Worker executors¶

Every node in a Skyward pool runs a worker process that receives tasks and executes them. The Worker dataclass controls how that execution happens — specifically, whether tasks run as separate OS processes or as threads inside the worker. This choice determines whether CPU-bound Python code can use all available cores or is limited by the GIL.

A CPU-bound task¶

Consider a tight numerical loop — pure Python, no C extensions, no I/O:

def cpu_burn(task_id: int) -> dict:
    """CPU-intensive task: tight numerical loop for ~10 seconds."""
    start = monotonic()
    total = 0.0
    i = 0
    while monotonic() - start < 10:
        total += (i ** 0.5) * ((i + 1) ** 0.5)
        i += 1
    elapsed = monotonic() - start
    return {"task_id": task_id, "iterations": i, "elapsed": round(elapsed, 1)}

This is the worst case for the GIL: the Python interpreter never releases the lock, so only one thread can make progress at a time. On a 2-vCPU machine with concurrency=2, a thread-based executor will show ~50% CPU utilization — one core active, one idle.

Thread executor (default)¶

The thread executor runs tasks as threads inside the worker process. All threads share the same memory space and the same GIL:

# Supports streaming, low overhead, ideal for I/O-bound and GIL-releasing workloads.
with sky.Compute(
    provider=sky.AWS(),
    worker=sky.Worker(concurrency=2),  # executor="thread" is the default
    nodes=3,
) as compute:
    results = sky.gather(*(cpu_burn(i) for i in range(total)), stream=True)
    for r in (results >> compute):
        print(f"[thread] Task {r['task_id']}: {r['iterations']:,} iters in {r['elapsed']}s")

# Process executor — each task runs in a separate OS process.

Threads are lightweight, support streaming (generator functions and iterator parameters), and work seamlessly with distributed collections. For most workloads — I/O-bound tasks, C extension heavy code (NumPy, PyTorch), and mixed workloads — the thread executor is the right choice. The executor="thread" is the default, so Worker(concurrency=2) is equivalent.

Process executor¶

The process executor runs each task in a separate OS process via ProcessPoolExecutor. Each process has its own Python interpreter and its own GIL, so CPU-bound work saturates all available cores:

with sky.Compute(
    provider=sky.AWS(),
    worker=sky.Worker(concurrency=2, executor="process"),
    nodes=3,
) as compute:
    results = sky.gather(*(cpu_burn(i) for i in range(total)), stream=True)
    for r in (results >> compute):
        print(f"[process] Task {r['task_id']}: {r['iterations']:,} iters in {r['elapsed']}s")

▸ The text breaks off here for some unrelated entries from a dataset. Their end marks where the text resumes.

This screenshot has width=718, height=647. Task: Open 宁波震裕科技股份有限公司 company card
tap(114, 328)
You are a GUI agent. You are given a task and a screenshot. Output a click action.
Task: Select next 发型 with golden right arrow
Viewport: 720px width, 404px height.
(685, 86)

On a 2-vCPU instance with concurrency=2, this achieves ~100% CPU utilization — both cores fully active. Use this explicitly for pure-Python CPU-bound workloads where bypassing the GIL matters.

Trade-offs¶

	Process (`"process"`)	Thread (`"thread"`)
GIL	Bypassed — each process has its own interpreter	Shared — one thread runs at a time
CPU-bound	Full core utilization	Limited to ~1 core
I/O-bound	Works, but heavier per-task overhead	Lightweight, ideal for I/O waits
Distributed collections	Available (via IPC bridge)	Available (shared memory with worker)
Task isolation	Full — crash in one task doesn't affect others	Shared — exceptions propagate normally
Serialization	Task args and results cross process boundary (pickle)	No extra serialization

When to use each¶

Use thread (default) for:

I/O-bound tasks (API calls, database queries, file processing)
C extension heavy workloads that release the GIL (NumPy, PyTorch inference)
Streaming tasks (generator functions, iterator parameters)
Most ML training workloads (PyTorch, JAX, Keras release the GIL)

Use process for:

Pure-Python CPU-bound computation (tight loops, data transformation)
Any workload where Python code dominates CPU time
Tasks that benefit from crash isolation

Run the full example¶

git clone https://github.com/gabfssilva/skyward.git
cd skyward
uv run python guides/14_worker_executors.py

What you learned:

Worker(executor="thread") (default) runs tasks as threads — lightweight, supports streaming, shares memory, but GIL-limited for pure-Python CPU-bound code.
Worker(executor="process") runs tasks in separate OS processes — bypasses the GIL, full CPU utilization for compute-heavy work.
concurrency controls task slots per node — total parallelism = nodes * concurrency.
Distributed collections work with both executors — the process executor uses an IPC bridge to proxy operations to the parent worker.
Choose based on workload: process for CPU-bound, thread for I/O-bound.